# EXERCISE DESCRIPTION:
Would you restate the entries below exactly, keeping every line?

# THE DATA:
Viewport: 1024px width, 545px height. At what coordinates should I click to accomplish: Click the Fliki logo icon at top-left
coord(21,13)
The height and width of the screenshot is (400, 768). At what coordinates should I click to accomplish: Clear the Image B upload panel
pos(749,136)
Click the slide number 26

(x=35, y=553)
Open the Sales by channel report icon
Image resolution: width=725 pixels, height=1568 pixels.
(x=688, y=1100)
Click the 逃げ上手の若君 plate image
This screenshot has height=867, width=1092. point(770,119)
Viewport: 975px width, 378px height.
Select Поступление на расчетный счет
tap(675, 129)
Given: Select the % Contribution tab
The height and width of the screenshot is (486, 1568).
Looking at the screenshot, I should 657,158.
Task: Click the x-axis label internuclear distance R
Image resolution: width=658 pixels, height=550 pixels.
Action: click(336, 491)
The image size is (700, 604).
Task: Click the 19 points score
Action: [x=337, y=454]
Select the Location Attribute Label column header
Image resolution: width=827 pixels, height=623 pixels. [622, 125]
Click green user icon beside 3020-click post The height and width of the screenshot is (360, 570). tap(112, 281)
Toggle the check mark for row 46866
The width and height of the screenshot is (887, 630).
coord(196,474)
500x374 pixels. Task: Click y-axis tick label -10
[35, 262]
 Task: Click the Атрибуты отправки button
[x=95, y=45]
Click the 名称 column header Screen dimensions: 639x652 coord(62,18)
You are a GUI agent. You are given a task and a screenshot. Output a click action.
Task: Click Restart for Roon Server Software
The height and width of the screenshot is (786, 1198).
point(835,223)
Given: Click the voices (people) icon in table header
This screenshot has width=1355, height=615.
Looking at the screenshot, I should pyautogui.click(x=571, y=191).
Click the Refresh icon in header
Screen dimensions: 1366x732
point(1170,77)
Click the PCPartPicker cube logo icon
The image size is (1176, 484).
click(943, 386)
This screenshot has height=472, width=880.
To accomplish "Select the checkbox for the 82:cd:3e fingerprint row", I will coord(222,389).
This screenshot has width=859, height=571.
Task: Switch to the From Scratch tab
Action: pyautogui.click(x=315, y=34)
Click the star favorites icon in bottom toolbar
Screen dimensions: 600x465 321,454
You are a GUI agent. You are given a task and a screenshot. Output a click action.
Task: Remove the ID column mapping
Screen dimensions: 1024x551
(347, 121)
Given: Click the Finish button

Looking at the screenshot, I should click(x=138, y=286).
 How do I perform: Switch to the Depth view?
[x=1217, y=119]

# EXPECTED OUTPUT:
Viewport: 1024px width, 545px height. At what coordinates should I click to accomplish: Click the Fliki logo icon at top-left
coord(21,13)
The height and width of the screenshot is (400, 768). At what coordinates should I click to accomplish: Clear the Image B upload panel
pos(749,136)
Click the slide number 26

(x=35, y=553)
Open the Sales by channel report icon
Image resolution: width=725 pixels, height=1568 pixels.
(x=688, y=1100)
Click the 逃げ上手の若君 plate image
This screenshot has height=867, width=1092. point(770,119)
Viewport: 975px width, 378px height.
Select Поступление на расчетный счет
tap(675, 129)
Given: Select the % Contribution tab
The height and width of the screenshot is (486, 1568).
Looking at the screenshot, I should 657,158.
Task: Click the x-axis label internuclear distance R
Image resolution: width=658 pixels, height=550 pixels.
Action: click(336, 491)
The image size is (700, 604).
Task: Click the 19 points score
Action: [x=337, y=454]
Select the Location Attribute Label column header
Image resolution: width=827 pixels, height=623 pixels. [622, 125]
Click green user icon beside 3020-click post The height and width of the screenshot is (360, 570). tap(112, 281)
Toggle the check mark for row 46866
The width and height of the screenshot is (887, 630).
coord(196,474)
500x374 pixels. Task: Click y-axis tick label -10
[35, 262]
 Task: Click the Атрибуты отправки button
[x=95, y=45]
Click the 名称 column header Screen dimensions: 639x652 coord(62,18)
You are a GUI agent. You are given a task and a screenshot. Output a click action.
Task: Click Restart for Roon Server Software
The height and width of the screenshot is (786, 1198).
point(835,223)
Given: Click the voices (people) icon in table header
This screenshot has width=1355, height=615.
Looking at the screenshot, I should pyautogui.click(x=571, y=191).
Click the Refresh icon in header
Screen dimensions: 1366x732
point(1170,77)
Click the PCPartPicker cube logo icon
The image size is (1176, 484).
click(943, 386)
This screenshot has height=472, width=880.
To accomplish "Select the checkbox for the 82:cd:3e fingerprint row", I will coord(222,389).
This screenshot has width=859, height=571.
Task: Switch to the From Scratch tab
Action: pyautogui.click(x=315, y=34)
Click the star favorites icon in bottom toolbar
Screen dimensions: 600x465 321,454
You are a GUI agent. You are given a task and a screenshot. Output a click action.
Task: Remove the ID column mapping
Screen dimensions: 1024x551
(347, 121)
Given: Click the Finish button

Looking at the screenshot, I should click(x=138, y=286).
 How do I perform: Switch to the Depth view?
[x=1217, y=119]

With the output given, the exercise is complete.